## INSTRUCTIONS FOR THE TASK
The material below holds a span beginning at the line with "Where should I click to: Click the Clear" and ending at the line with "Image resolution: width=1213". Quote that span exactly, both ends included, and only that span.

── SUPPLIED RECORDS ──

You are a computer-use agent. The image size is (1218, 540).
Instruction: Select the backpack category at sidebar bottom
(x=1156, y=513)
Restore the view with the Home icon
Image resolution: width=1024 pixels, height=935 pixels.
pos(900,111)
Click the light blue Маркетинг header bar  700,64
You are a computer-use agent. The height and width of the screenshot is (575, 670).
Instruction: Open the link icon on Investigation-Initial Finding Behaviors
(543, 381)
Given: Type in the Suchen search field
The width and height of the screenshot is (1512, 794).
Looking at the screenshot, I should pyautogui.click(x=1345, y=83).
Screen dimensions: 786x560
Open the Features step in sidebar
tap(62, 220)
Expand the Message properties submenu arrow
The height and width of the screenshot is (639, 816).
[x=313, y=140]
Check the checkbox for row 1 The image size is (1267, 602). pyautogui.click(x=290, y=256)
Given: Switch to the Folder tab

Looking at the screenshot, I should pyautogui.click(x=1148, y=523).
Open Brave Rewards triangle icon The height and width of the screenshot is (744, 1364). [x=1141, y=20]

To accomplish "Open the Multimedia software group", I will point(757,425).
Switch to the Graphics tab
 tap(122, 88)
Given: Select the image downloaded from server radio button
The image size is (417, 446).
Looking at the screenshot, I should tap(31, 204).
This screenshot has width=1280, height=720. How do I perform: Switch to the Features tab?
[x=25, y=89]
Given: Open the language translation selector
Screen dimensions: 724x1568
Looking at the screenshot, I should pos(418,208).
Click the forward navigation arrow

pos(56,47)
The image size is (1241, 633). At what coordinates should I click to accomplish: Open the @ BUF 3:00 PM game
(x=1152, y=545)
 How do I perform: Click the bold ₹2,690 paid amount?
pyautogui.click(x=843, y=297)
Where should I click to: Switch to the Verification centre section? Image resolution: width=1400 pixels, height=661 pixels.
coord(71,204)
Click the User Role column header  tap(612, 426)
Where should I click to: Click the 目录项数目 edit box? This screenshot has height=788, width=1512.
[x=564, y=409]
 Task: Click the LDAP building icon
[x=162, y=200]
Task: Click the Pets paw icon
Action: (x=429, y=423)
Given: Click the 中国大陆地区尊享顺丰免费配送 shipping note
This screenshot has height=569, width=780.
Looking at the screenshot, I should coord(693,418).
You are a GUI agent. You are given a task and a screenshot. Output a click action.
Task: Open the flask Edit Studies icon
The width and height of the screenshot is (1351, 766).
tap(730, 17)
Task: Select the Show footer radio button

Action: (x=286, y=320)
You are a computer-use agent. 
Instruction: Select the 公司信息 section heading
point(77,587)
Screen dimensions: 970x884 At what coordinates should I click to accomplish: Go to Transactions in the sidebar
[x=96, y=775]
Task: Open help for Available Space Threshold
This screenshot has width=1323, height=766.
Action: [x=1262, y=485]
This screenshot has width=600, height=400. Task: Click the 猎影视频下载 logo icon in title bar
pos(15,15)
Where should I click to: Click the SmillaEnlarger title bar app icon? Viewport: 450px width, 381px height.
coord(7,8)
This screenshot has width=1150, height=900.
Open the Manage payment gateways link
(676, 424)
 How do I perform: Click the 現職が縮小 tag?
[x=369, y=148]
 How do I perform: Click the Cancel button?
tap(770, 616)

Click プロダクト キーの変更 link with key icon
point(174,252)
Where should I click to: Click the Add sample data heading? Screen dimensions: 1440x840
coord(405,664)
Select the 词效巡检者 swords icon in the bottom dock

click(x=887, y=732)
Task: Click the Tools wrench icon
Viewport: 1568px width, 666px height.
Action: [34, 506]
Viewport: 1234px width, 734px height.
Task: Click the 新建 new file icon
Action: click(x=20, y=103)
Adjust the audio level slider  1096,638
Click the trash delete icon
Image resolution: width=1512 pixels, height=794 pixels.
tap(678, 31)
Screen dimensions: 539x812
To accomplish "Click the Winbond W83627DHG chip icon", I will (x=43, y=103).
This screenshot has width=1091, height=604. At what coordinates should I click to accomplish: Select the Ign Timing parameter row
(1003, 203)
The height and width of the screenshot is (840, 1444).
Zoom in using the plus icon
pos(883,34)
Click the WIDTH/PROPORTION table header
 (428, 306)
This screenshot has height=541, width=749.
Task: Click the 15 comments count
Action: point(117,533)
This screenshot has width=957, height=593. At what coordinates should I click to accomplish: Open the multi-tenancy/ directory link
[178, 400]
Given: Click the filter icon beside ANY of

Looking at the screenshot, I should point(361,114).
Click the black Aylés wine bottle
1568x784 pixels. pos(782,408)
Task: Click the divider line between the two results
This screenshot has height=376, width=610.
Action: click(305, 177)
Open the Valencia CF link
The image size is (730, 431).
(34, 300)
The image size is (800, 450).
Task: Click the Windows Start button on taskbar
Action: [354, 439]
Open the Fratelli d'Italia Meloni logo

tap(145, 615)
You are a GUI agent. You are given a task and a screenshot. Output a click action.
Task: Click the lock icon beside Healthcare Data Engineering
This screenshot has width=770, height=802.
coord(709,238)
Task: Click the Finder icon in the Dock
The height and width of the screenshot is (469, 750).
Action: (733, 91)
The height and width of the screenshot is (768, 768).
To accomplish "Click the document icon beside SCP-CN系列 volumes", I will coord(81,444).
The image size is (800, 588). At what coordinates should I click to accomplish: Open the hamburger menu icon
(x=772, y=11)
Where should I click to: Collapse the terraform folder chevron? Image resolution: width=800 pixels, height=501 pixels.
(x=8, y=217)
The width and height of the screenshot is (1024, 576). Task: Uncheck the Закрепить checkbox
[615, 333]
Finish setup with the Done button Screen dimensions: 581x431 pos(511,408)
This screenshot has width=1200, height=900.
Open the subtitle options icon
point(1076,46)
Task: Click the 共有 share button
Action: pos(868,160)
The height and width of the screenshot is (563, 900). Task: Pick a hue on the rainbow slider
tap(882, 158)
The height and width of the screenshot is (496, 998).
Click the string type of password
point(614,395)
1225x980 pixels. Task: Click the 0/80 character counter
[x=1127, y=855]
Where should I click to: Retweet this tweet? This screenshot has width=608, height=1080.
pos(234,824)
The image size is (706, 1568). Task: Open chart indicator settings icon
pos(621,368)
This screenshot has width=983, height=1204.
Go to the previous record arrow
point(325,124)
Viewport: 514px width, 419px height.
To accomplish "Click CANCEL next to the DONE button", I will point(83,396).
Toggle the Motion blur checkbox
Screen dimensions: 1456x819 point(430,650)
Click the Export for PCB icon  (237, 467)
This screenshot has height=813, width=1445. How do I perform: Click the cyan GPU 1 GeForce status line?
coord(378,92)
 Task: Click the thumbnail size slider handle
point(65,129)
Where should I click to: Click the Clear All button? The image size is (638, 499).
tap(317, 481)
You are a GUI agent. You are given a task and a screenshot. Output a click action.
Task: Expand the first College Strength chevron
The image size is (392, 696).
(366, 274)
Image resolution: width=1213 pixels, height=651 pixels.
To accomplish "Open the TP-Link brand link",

───

## TASK SOLUTION
Where should I click to: Click the Clear All button? The image size is (638, 499).
tap(317, 481)
You are a GUI agent. You are given a task and a screenshot. Output a click action.
Task: Expand the first College Strength chevron
The image size is (392, 696).
(366, 274)
Image resolution: width=1213 pixels, height=651 pixels.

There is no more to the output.